━━━━━ QUOTED TEXT ━━━━━

October Looming: Chicago Cubs Playoff Preview

Scott MaloneAnalyst ISeptember 20, 2008

Next year is here.

If you follow baseball at all, even remotely, you most likely have seen how good this Cubs team is.

Led by a strong starting rotation, a great bullpen, and an offense that can put up runs, the Cubs have the best team in the National League. In fact, record-wise, they have the second best team in the league behind only those Los Angeles Angels of Anaheim.

Offensively, they have scored the second most runs in the Major Leagues with 815, behind only the Texas Rangers, and as a team have hit a fourth best .277, with a second best .354 OBP, and have the second most walks with 607.

Their pitching staff has been the real story. They have the fourth best ERA in the league with a 3.85 mark, and have allowed the fewest hits in the Majors with just 1266. They also lead the league in strikeouts with 1203.

The starting staff has been carried by Carlos Zambrano and Ryan Dempster all season, with Ted Lilly, Jason Marquis, and Rich Harden also making contributions.  

The bullpen has been great, thanks to a trio of flamethrowers to finish off games. Jeff Samardzija, Carlos Marmol, and Kerry Wood have all been fantastic, with Sean Marshall, Neal Cotts, Bob Howry, and Chad Gaudin also making key contributions.

While this Cubs team looks special, it is common knowledge that they have not had much recent playoff success.

However, in a weak National League, the Cubs have a chance with which they could make a deep run into October.

With the Brewers struggling, after having lost Ben Sheets for possibly the remaining stretch run, it is looking like the Cubs will face either the Philadelphia Phillies or the New York Mets.

The Cubs will have the edge of home field until their elimination or the world series, which will play a large role in their success. The Cubbies are 54-26 at Wrigley, and just 39-34 on the road. There is more than just the record differences, as the Cubs hit just .264 on the road and .291 at home. On the road, the Cubs have scored just 366 runs, compared to 444 at Wrigley.

If the Cubs draw the Phillies in the first round, they should have the advantage in both pitching and overall offensive production. They have a better 1-8 than the Phils do, and they have a huge edge in their playoff rotation. Whether they go with a three or four man rotation, they will use Carlos Zambrano, Rich Harden, and Ryan Dempster for certain. If they elect to have a fourth man, Ted Lilly will undoubtedly be that last man.

━━━━━ DATASET EXCERPTS ━━━━━

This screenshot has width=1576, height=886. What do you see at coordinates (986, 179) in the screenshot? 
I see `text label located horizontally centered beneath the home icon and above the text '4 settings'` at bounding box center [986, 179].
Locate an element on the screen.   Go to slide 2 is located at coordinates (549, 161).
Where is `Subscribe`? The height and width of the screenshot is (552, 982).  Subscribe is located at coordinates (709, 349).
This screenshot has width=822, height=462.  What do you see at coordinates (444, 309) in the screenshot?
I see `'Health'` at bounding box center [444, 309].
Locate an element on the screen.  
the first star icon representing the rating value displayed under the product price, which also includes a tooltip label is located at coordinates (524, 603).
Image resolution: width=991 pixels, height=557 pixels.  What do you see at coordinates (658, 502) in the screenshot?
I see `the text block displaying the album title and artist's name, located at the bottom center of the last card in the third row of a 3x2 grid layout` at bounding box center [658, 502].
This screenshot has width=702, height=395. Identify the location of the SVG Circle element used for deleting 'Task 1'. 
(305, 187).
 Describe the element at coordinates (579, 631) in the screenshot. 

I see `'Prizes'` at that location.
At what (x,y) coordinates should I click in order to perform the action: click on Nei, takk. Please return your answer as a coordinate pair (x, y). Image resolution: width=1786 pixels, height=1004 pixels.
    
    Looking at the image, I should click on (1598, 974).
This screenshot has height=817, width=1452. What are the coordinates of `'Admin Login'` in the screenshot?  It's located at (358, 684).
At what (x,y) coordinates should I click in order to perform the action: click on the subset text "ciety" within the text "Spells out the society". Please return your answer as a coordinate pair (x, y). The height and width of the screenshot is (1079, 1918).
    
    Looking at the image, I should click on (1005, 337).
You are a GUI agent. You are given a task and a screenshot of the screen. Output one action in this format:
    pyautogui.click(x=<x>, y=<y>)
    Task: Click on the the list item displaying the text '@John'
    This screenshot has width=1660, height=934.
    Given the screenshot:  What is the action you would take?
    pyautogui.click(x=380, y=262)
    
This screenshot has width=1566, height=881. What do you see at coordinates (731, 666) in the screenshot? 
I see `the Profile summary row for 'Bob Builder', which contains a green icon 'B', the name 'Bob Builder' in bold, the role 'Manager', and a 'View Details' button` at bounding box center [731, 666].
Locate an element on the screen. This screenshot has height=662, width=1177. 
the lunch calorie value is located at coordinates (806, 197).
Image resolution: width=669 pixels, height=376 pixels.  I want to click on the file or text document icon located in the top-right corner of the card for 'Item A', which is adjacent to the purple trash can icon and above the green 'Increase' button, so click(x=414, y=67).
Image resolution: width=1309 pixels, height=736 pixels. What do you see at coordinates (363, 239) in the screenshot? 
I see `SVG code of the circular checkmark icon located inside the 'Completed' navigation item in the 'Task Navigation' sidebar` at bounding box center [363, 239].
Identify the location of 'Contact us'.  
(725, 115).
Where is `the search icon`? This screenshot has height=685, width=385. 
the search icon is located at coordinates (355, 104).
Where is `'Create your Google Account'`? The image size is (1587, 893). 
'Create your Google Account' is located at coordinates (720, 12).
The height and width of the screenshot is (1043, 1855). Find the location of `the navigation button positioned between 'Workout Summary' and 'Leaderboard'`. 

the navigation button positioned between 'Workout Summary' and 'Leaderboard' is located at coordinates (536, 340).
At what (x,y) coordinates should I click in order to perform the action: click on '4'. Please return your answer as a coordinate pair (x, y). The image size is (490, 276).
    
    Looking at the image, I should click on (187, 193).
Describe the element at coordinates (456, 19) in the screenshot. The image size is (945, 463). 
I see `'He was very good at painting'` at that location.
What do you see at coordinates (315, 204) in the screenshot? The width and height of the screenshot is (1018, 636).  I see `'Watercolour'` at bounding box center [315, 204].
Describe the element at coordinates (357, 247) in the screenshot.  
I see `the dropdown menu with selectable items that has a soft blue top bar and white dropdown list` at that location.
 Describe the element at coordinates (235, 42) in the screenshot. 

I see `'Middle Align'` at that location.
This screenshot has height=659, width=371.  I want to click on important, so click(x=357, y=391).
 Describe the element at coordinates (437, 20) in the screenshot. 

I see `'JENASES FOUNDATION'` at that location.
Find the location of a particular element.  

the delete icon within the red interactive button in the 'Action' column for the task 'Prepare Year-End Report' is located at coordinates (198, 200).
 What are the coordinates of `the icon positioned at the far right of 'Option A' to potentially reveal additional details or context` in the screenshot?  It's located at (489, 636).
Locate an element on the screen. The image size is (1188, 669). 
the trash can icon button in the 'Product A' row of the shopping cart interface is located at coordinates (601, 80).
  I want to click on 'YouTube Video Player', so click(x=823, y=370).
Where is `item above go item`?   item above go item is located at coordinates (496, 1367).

━━━━━

• _JOBS_
a – In the Cubs playoff preview, what is the Cubs' record at Wrigley?
b – Present the rows from the line containing "This screenshot has width=702, height=395." down to the line containing "Looking at the image, I should click on (1598, 974)." as a Markdown table with the columns Row and Line, leaving out blank lines.

• _SOLUTIONS FOR EACH TASK_
a – 54-26

b –
| Row | Line |
|---|---|
| 1 | This screenshot has width=702, height=395. Identify the location of the SVG Circle element used for deleting 'Task 1'.  |
| 2 | (305, 187). |
| 3 |  Describe the element at coordinates (579, 631) in the screenshot.  |
| 4 | I see `'Prizes'` at that location. |
| 5 | At what (x,y) coordinates should I click in order to perform the action: click on Nei, takk. Please return your answer as a coordinate pair (x, y). Image resolution: width=1786 pixels, height=1004 pixels. |
| 6 |     Looking at the image, I should click on (1598, 974). |